-- START --

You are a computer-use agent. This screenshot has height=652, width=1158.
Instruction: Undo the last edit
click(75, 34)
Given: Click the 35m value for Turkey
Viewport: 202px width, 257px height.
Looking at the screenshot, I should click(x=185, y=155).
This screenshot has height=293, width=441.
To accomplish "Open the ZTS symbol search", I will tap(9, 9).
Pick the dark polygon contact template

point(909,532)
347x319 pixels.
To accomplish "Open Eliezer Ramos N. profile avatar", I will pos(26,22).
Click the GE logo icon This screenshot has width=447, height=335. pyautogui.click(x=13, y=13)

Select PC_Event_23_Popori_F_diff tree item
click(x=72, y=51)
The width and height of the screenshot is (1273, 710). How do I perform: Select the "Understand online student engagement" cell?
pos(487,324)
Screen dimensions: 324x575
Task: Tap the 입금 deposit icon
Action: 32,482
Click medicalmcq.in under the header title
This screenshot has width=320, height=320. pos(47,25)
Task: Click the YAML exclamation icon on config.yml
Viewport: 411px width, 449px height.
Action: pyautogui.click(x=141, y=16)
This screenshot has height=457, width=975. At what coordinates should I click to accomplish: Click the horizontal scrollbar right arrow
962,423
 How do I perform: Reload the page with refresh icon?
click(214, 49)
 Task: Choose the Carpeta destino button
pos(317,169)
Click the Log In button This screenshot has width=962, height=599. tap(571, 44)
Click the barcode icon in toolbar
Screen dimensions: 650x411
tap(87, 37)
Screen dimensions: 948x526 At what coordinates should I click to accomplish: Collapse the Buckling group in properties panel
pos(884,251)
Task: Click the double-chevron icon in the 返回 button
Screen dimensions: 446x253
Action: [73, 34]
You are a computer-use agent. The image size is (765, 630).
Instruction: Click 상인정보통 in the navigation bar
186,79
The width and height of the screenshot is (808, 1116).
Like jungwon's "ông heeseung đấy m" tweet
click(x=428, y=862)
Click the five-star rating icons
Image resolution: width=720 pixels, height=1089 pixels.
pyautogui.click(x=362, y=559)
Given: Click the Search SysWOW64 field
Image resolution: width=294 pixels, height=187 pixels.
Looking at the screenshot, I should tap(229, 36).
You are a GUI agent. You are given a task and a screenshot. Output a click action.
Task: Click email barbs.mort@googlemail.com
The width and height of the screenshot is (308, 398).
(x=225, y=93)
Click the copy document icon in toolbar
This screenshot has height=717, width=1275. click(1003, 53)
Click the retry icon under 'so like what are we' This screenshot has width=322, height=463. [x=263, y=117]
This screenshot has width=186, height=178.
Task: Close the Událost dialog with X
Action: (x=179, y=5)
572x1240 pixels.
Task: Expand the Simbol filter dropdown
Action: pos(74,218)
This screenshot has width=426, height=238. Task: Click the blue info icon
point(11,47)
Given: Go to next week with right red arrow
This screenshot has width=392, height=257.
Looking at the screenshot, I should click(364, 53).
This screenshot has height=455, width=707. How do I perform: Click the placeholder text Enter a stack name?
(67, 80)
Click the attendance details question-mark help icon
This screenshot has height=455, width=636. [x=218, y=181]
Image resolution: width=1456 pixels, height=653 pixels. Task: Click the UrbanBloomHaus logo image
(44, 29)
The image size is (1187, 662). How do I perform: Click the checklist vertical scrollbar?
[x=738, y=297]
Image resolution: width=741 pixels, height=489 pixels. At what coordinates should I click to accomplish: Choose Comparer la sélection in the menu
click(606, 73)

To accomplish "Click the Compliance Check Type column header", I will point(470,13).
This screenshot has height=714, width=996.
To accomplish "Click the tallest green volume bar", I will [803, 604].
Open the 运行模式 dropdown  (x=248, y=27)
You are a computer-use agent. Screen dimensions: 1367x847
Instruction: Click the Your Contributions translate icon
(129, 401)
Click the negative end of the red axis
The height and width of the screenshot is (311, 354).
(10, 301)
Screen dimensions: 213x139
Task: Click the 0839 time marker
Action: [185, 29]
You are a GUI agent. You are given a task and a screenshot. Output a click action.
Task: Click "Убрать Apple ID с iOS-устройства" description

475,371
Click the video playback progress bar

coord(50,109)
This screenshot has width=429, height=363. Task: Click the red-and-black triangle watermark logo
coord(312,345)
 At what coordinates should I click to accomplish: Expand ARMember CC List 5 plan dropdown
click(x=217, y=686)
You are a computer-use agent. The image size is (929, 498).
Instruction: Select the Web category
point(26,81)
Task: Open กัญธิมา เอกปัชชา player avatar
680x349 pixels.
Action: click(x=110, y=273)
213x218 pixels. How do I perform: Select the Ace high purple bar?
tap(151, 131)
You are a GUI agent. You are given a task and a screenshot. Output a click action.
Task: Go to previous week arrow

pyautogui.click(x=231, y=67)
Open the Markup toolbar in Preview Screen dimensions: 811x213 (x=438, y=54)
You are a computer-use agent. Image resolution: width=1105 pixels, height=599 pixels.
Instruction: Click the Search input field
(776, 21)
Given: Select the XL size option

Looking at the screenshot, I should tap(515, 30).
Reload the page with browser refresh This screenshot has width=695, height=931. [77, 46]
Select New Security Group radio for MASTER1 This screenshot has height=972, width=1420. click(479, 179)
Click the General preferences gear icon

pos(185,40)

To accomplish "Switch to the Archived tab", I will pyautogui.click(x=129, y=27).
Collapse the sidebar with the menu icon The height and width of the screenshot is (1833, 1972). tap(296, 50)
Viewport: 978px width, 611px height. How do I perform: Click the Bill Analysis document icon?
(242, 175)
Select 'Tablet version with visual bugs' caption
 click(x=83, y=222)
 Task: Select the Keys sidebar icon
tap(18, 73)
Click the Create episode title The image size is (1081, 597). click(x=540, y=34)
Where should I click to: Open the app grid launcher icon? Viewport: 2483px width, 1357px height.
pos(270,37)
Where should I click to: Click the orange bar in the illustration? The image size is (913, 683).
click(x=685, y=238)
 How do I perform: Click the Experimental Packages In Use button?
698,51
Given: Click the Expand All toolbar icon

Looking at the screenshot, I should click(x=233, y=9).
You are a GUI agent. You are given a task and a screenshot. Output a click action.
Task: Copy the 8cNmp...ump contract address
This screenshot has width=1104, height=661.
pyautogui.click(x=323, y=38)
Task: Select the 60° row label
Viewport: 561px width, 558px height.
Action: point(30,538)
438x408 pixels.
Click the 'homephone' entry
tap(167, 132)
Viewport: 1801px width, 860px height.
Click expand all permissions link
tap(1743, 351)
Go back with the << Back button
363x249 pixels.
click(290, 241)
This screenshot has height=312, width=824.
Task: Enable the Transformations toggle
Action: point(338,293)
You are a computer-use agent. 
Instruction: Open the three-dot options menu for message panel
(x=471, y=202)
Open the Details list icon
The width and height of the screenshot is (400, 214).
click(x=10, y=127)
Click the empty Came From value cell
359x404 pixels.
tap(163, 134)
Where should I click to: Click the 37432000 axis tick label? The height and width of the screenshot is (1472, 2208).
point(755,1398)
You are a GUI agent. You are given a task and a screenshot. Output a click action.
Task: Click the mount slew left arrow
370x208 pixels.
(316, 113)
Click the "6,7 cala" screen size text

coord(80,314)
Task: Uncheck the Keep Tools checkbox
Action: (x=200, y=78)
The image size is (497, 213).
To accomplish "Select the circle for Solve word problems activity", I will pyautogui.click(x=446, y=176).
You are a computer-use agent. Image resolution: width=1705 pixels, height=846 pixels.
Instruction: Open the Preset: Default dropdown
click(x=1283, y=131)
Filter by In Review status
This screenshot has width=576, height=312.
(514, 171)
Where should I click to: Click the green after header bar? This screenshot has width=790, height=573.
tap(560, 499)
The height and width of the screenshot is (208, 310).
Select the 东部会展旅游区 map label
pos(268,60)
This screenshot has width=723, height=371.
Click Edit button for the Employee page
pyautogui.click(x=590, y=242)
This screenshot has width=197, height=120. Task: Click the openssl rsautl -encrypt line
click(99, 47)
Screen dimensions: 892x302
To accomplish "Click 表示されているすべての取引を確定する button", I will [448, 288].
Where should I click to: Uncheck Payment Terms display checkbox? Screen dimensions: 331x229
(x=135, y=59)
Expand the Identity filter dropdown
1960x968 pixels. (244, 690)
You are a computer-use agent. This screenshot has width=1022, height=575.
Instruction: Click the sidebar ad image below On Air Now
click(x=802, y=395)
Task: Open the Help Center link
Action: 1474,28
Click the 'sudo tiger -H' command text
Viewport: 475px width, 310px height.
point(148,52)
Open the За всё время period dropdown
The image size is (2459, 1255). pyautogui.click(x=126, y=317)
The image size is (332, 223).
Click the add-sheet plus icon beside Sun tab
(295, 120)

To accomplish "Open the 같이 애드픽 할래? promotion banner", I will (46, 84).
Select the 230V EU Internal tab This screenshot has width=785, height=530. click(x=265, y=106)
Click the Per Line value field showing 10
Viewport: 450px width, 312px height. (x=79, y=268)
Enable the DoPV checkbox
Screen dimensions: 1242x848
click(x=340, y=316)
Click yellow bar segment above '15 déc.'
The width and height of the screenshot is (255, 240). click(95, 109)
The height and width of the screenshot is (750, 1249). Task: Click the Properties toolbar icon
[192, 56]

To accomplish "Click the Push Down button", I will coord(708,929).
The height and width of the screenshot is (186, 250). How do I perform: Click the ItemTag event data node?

-- END --

DIRECTIONS
Return the stretch of records from the line containing "Image resolution: width=1456" through the line containing "click(x=217, y=686)", both lines included, reproduced verbatim.

WRITTEN SOLUTION
Image resolution: width=1456 pixels, height=653 pixels. Task: Click the UrbanBloomHaus logo image
(44, 29)
The image size is (1187, 662). How do I perform: Click the checklist vertical scrollbar?
[x=738, y=297]
Image resolution: width=741 pixels, height=489 pixels. At what coordinates should I click to accomplish: Choose Comparer la sélection in the menu
click(606, 73)

To accomplish "Click the Compliance Check Type column header", I will point(470,13).
This screenshot has height=714, width=996.
To accomplish "Click the tallest green volume bar", I will [803, 604].
Open the 运行模式 dropdown  (x=248, y=27)
You are a computer-use agent. Screen dimensions: 1367x847
Instruction: Click the Your Contributions translate icon
(129, 401)
Click the negative end of the red axis
The height and width of the screenshot is (311, 354).
(10, 301)
Screen dimensions: 213x139
Task: Click the 0839 time marker
Action: [185, 29]
You are a GUI agent. You are given a task and a screenshot. Output a click action.
Task: Click "Убрать Apple ID с iOS-устройства" description

475,371
Click the video playback progress bar

coord(50,109)
This screenshot has width=429, height=363. Task: Click the red-and-black triangle watermark logo
coord(312,345)
 At what coordinates should I click to accomplish: Expand ARMember CC List 5 plan dropdown
click(x=217, y=686)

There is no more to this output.